# TASK OBJECTIVE
Once the line with "Share product on Pinterest icon" is found in the entries below, repeat it and each following line exactly, up to and including the line with "Image resolution: width=1514". Add no other lines.

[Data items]
━━━━━━━━━━━━━━━━━━━━
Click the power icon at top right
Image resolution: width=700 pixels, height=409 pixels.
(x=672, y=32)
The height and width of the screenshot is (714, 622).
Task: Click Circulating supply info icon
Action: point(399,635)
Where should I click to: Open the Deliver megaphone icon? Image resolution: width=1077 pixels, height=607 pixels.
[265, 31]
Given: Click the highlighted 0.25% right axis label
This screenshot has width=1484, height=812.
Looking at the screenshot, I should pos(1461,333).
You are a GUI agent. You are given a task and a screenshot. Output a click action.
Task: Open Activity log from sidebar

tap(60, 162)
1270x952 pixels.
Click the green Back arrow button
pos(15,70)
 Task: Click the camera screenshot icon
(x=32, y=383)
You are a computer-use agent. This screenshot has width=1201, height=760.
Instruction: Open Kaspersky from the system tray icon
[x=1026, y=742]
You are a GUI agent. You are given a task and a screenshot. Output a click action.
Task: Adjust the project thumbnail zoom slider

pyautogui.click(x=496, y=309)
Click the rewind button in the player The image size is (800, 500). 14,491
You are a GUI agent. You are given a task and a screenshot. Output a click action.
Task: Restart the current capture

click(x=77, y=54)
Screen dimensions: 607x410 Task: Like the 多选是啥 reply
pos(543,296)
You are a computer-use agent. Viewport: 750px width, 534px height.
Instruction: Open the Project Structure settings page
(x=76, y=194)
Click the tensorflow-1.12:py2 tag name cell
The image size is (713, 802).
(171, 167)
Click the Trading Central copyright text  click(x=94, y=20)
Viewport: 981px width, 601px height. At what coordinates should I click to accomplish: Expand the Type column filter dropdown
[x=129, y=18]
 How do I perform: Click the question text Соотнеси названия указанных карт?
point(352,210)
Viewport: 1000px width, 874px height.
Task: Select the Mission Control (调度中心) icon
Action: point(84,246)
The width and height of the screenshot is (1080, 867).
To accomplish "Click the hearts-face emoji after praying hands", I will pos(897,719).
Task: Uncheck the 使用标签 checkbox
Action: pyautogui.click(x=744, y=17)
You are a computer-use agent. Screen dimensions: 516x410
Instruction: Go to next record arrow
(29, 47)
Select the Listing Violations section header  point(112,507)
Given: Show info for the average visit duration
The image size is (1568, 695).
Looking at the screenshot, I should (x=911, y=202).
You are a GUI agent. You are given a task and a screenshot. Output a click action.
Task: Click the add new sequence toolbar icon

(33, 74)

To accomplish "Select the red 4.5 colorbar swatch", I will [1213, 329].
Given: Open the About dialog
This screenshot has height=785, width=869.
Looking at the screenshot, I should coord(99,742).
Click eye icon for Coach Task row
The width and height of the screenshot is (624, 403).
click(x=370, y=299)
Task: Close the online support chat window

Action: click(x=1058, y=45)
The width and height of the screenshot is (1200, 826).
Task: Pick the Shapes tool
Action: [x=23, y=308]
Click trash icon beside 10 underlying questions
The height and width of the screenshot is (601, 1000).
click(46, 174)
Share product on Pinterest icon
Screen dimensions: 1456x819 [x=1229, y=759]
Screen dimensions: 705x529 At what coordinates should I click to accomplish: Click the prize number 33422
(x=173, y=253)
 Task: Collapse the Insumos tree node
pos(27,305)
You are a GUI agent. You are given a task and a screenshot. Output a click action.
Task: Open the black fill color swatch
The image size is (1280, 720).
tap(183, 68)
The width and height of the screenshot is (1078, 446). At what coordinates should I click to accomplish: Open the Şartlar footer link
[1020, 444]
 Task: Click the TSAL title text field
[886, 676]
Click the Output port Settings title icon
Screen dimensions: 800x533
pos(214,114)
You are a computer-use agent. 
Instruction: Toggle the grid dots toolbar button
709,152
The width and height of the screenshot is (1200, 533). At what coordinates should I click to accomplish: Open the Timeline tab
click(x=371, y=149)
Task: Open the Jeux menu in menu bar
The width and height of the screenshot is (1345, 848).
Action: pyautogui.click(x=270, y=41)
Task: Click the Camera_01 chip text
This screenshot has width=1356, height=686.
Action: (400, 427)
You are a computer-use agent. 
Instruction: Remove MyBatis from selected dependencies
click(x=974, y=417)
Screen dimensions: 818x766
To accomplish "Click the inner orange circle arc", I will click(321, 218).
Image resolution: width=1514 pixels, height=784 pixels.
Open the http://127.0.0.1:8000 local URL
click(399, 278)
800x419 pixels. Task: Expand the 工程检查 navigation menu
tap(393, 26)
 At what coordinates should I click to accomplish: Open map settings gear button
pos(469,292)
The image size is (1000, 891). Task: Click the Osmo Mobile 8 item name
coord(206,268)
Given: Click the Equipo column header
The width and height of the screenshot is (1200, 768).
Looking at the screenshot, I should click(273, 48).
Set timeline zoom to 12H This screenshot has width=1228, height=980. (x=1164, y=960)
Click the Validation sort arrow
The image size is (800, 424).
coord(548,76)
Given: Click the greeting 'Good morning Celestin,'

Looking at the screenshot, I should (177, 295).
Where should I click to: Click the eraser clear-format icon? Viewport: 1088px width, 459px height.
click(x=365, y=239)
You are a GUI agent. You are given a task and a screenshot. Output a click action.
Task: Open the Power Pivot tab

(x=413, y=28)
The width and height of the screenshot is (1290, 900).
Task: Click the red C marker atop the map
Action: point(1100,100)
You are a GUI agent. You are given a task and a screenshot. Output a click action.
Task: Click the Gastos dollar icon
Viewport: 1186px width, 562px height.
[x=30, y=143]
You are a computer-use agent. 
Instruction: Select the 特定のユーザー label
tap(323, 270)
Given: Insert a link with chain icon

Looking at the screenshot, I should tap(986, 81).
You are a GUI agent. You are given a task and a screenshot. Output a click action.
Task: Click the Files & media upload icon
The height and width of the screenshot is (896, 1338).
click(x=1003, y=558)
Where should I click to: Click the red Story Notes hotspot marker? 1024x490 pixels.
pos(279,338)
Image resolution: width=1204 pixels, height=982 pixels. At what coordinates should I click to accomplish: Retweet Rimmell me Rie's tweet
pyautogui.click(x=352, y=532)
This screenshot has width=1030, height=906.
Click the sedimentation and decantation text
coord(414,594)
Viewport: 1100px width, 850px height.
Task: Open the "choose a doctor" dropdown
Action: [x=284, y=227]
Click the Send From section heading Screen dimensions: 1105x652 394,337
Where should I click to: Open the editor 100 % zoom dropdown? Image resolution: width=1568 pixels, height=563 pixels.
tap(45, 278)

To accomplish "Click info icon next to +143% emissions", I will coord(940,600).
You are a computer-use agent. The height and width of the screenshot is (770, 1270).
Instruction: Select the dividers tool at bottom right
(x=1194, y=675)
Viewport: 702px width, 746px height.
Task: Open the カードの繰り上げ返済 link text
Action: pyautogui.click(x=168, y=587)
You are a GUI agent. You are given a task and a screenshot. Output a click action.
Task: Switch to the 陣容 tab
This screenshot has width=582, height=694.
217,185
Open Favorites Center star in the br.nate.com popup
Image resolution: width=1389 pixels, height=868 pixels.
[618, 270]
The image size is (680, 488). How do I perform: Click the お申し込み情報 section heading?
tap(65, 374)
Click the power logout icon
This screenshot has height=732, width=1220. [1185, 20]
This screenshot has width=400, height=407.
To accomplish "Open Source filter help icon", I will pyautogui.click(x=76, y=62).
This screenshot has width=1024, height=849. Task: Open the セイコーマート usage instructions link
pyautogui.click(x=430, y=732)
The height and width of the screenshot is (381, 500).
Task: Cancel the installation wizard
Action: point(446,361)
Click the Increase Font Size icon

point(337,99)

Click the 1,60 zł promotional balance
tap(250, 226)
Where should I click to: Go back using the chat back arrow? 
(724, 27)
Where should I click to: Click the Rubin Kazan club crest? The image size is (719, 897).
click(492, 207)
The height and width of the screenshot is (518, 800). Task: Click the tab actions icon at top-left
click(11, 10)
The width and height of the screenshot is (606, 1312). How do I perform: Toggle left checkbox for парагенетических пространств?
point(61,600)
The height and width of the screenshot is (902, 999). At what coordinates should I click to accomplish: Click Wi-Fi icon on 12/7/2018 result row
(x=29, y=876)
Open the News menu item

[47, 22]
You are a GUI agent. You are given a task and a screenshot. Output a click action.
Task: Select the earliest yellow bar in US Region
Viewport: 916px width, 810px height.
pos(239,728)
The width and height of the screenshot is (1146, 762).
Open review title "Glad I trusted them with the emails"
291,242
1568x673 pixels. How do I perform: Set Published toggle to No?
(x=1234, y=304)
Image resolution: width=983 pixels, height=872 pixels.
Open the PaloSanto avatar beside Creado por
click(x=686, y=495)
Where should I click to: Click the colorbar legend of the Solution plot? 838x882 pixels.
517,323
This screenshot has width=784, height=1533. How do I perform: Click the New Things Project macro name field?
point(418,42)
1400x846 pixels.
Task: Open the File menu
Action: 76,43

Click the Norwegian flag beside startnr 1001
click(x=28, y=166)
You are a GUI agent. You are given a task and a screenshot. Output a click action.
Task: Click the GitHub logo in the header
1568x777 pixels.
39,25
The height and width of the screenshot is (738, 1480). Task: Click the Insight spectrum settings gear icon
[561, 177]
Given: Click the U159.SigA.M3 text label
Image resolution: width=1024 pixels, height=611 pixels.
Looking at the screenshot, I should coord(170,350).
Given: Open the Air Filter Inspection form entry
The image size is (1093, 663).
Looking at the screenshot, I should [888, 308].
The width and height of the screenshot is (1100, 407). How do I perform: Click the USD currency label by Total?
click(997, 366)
━━━━━━━━━━━━━━━━━━━━
# EXPECTED ANSWER
Share product on Pinterest icon
Screen dimensions: 1456x819 [x=1229, y=759]
Screen dimensions: 705x529 At what coordinates should I click to accomplish: Click the prize number 33422
(x=173, y=253)
 Task: Collapse the Insumos tree node
pos(27,305)
You are a GUI agent. You are given a task and a screenshot. Output a click action.
Task: Open the black fill color swatch
The image size is (1280, 720).
tap(183, 68)
The width and height of the screenshot is (1078, 446). At what coordinates should I click to accomplish: Open the Şartlar footer link
[1020, 444]
 Task: Click the TSAL title text field
[886, 676]
Click the Output port Settings title icon
Screen dimensions: 800x533
pos(214,114)
You are a computer-use agent. 
Instruction: Toggle the grid dots toolbar button
709,152
The width and height of the screenshot is (1200, 533). At what coordinates should I click to accomplish: Open the Timeline tab
click(x=371, y=149)
Task: Open the Jeux menu in menu bar
The width and height of the screenshot is (1345, 848).
Action: pyautogui.click(x=270, y=41)
Task: Click the Camera_01 chip text
This screenshot has width=1356, height=686.
Action: (400, 427)
You are a computer-use agent. 
Instruction: Remove MyBatis from selected dependencies
click(x=974, y=417)
Screen dimensions: 818x766
To accomplish "Click the inner orange circle arc", I will click(321, 218).
Image resolution: width=1514 pixels, height=784 pixels.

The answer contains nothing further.